DA NOSSA VIDA

Pobreza

A nossa Obra está implantada em dois mundos estruturalmente diferentes: o europeu e o africano. O que um tem a mais tem o outro a menos.

A presença da Obra da Rua em África é, em primeiro lugar, uma bênção para a própria Obra. Ela não encontra sentido para se manter num mundo onde não pode ser o que é. E o que ela é, é uma obra pobre, de pobres, para os pobres, pelos pobres. A Obra nasceu com este espírito. E, para ser ela, tem de ser animada por este espírito. Como dizia Pai Américo, se não houvesse pobres, a quem poderíamos amar? Este espírito, é um espírito de amor, que preenche o que falta a cada um.
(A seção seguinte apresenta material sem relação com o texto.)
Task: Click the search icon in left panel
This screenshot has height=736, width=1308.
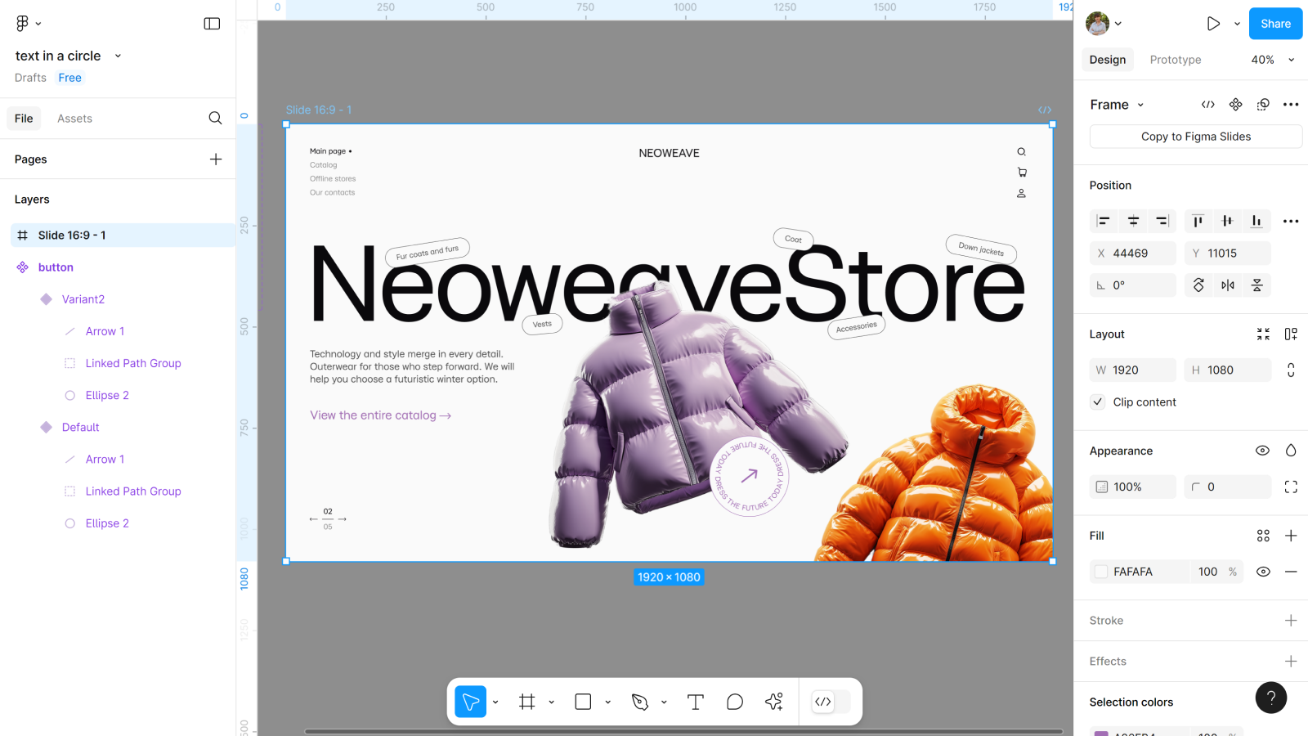Action: tap(215, 119)
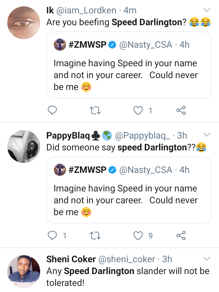Like PappyBlaq's tweet with 9 likes
The height and width of the screenshot is (292, 219).
(x=138, y=235)
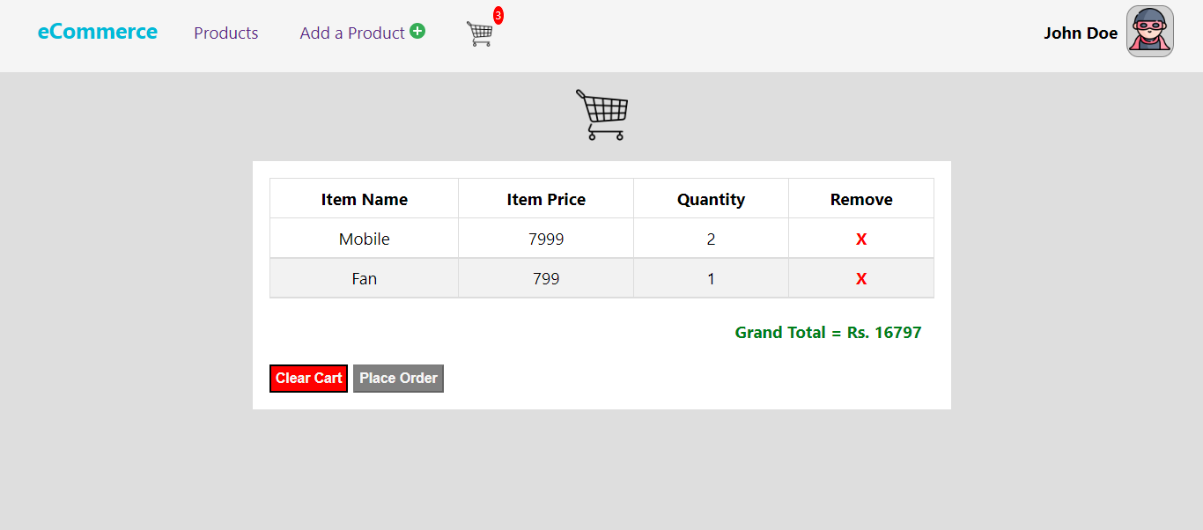The image size is (1203, 530).
Task: Open the shopping cart icon in the navbar
Action: point(480,33)
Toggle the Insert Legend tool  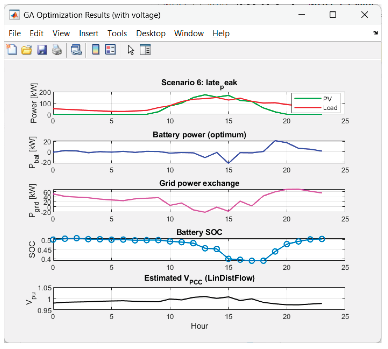[111, 49]
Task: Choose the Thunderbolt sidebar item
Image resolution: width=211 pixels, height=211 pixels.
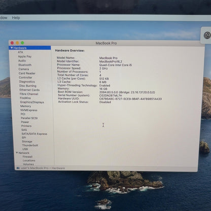Action: (30, 145)
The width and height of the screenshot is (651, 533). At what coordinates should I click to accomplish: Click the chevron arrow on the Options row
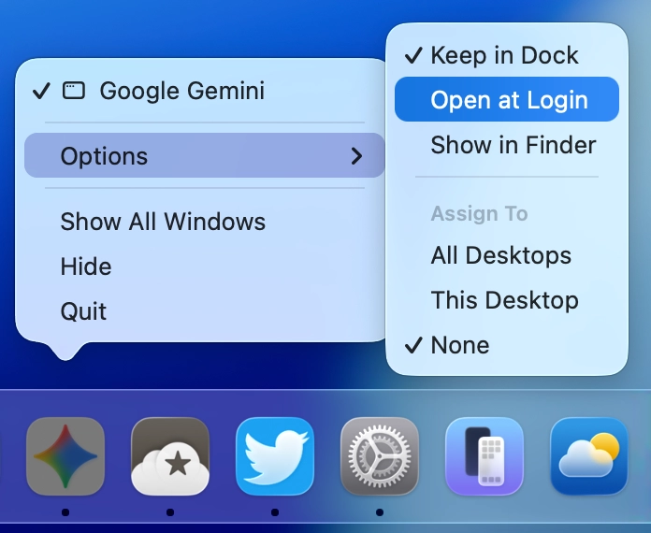point(356,156)
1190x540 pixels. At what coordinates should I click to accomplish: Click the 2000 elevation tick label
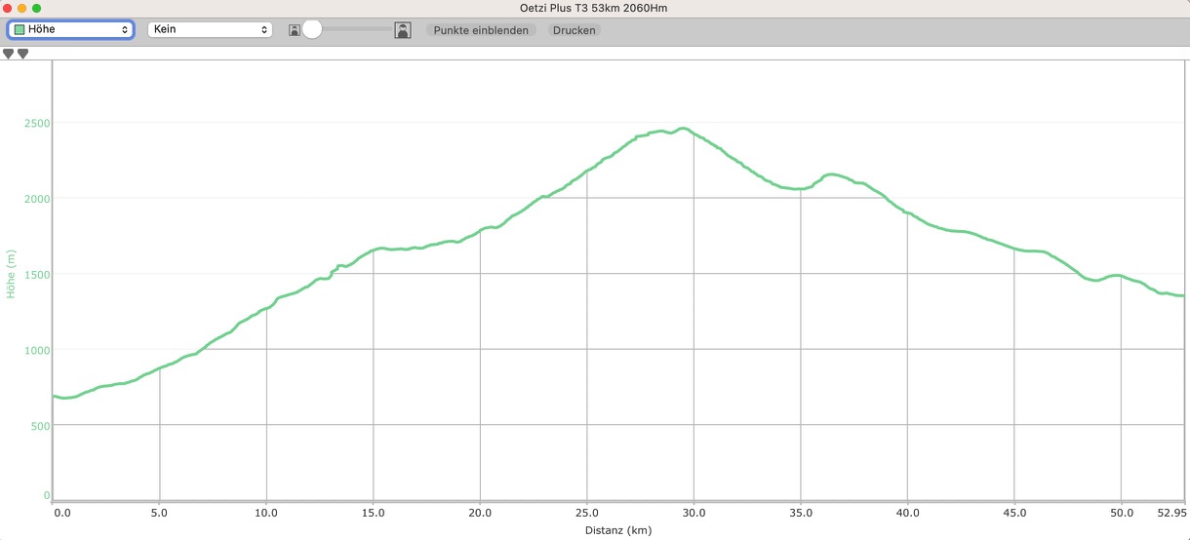coord(36,199)
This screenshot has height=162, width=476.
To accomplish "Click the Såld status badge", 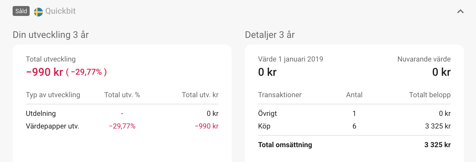I will pos(21,11).
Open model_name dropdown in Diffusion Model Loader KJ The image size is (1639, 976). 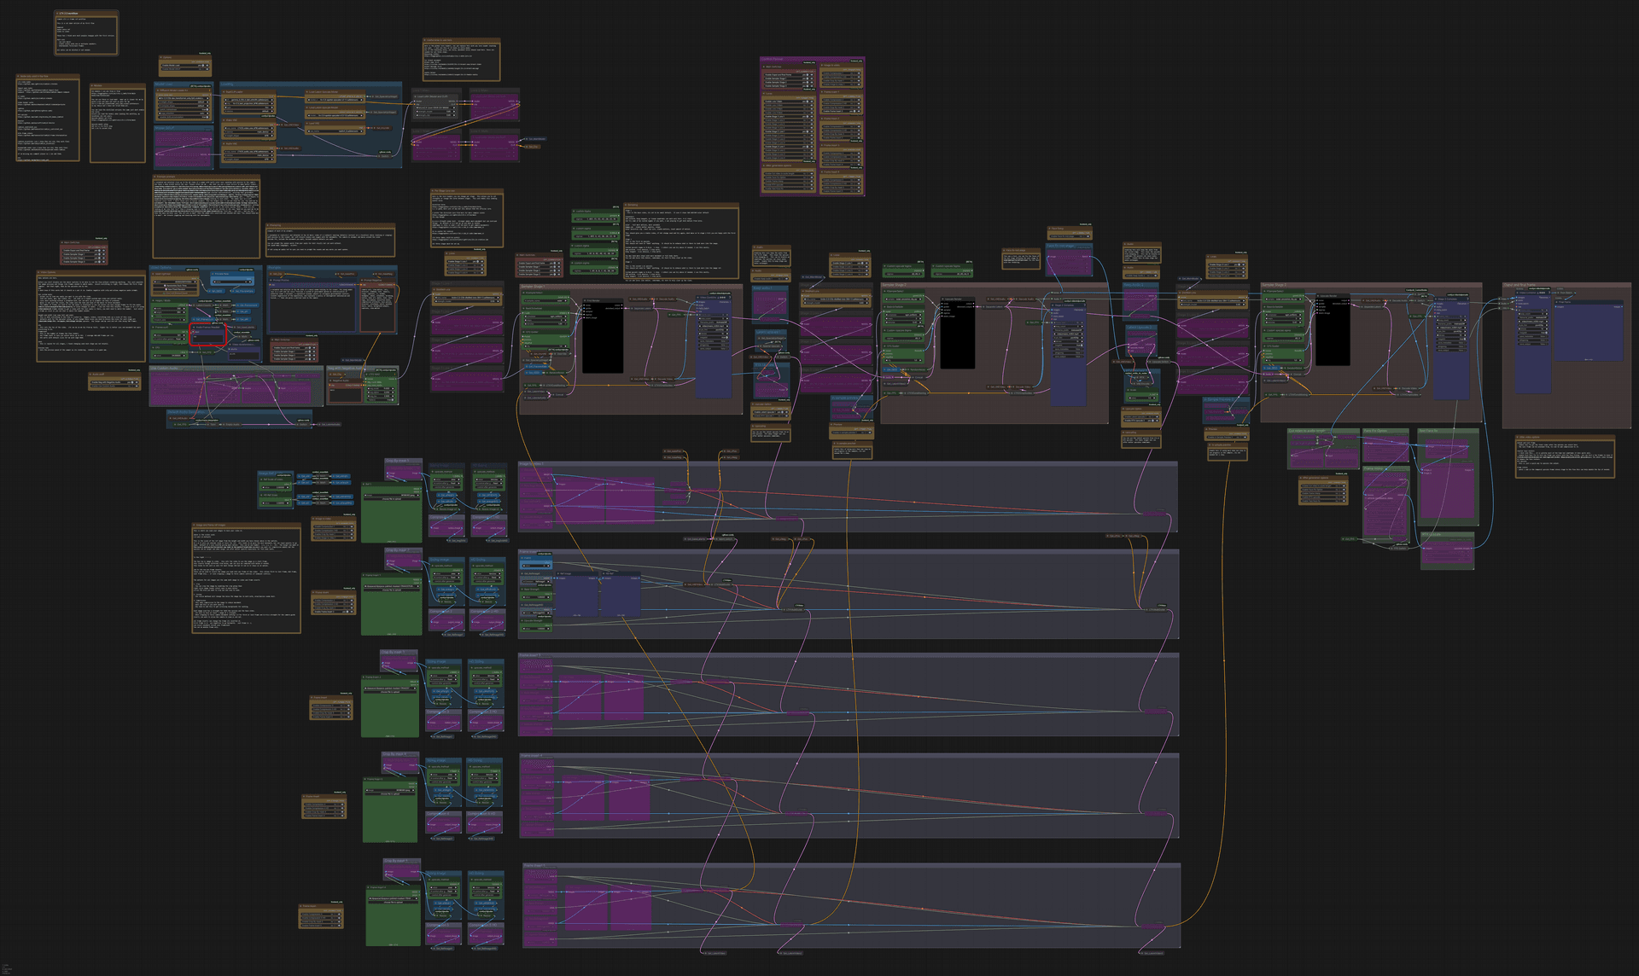coord(183,98)
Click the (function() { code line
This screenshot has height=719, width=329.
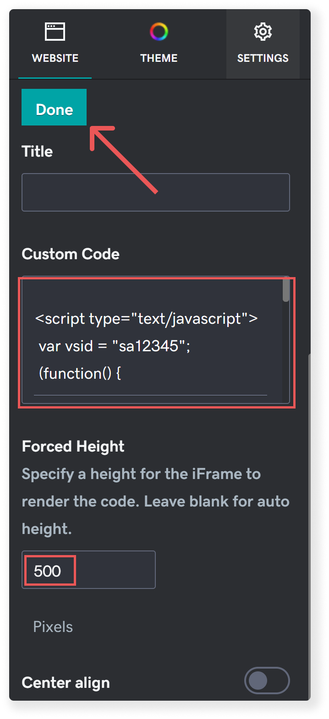click(x=80, y=373)
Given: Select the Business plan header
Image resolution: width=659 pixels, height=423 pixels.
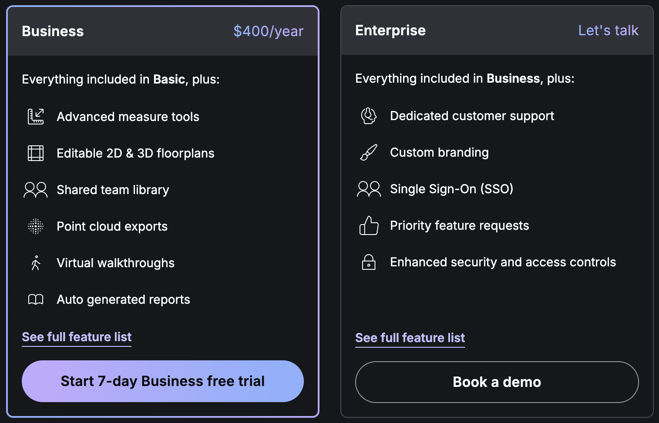Looking at the screenshot, I should (x=53, y=31).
Com isto dizemos que a pobreza é uma bênção? Não, a pobreza é uma realidade ineludível, que acompanha ao longo dos tempos a vida do mundo, ela mesma a produtora da pobreza. Como «pobres sempre os tereis convosco», consequência da iniquidade do mundo, então sempre há a quem fazer bem: amar.

Pode-se então dizer que no mundo europeu não há pobreza? Não, há pobreza, e mais pobre ainda porque não pode ser objecto de bem à sua medida. Não se podem criar estruturas para lhes fazer bem sem a autorização e beneplácito do Estado, que tantas vezes complica a vida dos pobres que, de si mesma, é e tem de ser simples. Tenho bem presente a resposta de Pai Américo àqueles que nesse tempo, inversamente aos de hoje, diziam «não está nada certo o aparato das casas da nossa aldeia: Nem nós as temos tão lindas!», a quem respondia: «se fossemos a retirar o lixo para o lixo, seria uma simples transferência. Se do lixo para o luxo, seria miséria doirada».

Então, onde está a causa da bênção para a Obra em África? Lá, a Obra é querida e amada, pelo Povo e por quem a Governa. De lá saímos num tempo de profunda crise, dispensados. Para lá voltamos, chamados, porque desejados.

Por cá, não nos sentimos amados (a não ser por boa parte do Povo que nos conhece) nem desejados. Os pobres, muitos a tempo inteiro, outros em semi-pobreza temporária, vão sobrevivendo como podem. E nós, querendo servir e amar sem espartilhos mas dentro do bem que por si só é legalidade, «ama e faz o que quiseres», como dizia no último O GAIATO, vamos procurando descortinar o que esta realidade nos mostra pelos sem voz.

Quem sabe se a bênção do Pobre será tudo?!